FortiGate Next Generation Firewall utilizes purpose-built security processors and threat intelligence security services from FortiGuard labs to deliver top-rated protection and high performance, including encrypted traffic.
This article describes an issue where members of a Virtual Wire Pair (VWP) are removed from the configuration after a system reboot.
Scope
FortiGate, VWP, VXLAN.
Solution
This specific behavior occurs when the VWP members involve complex nested virtual interfaces, specifically a VLAN interface created on top of a VXLAN interface.
Symptoms:
After a reboot, the config system virtual-wire-pair section exists but is empty (no members defined).
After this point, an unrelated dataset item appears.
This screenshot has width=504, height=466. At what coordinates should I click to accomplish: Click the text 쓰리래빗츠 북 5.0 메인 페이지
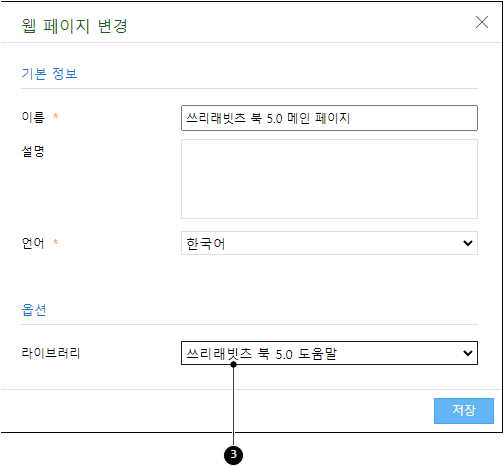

Traffic flow through the wire pair stops.
In an HA cluster:
Rebooting the Secondary device results in a loss of the VWP configuration on that specific unit.
However, if the Secondary is rebooted again (while the Primary is active), the configuration is successfully synced and restored via HA.
A subsequent simultaneous reboot of the cluster causes the issue to return.
Diagnosis:
This issue is caused by a race condition during the system boot process.
When the FortiGate loads its configuration, it attempts to apply the virtual-wire-pair settings. However, due to the complexity of the nested interfaces, the underlying VLAN/VXLAN stack may not yet be fully initialized in the kernel by the time the VWP configuration is read. Consequently, the FortiOS CLI parser discards the invalid interface reference to prevent configuration errors.
This issue ID #1223933 is currently under investigation by the development team.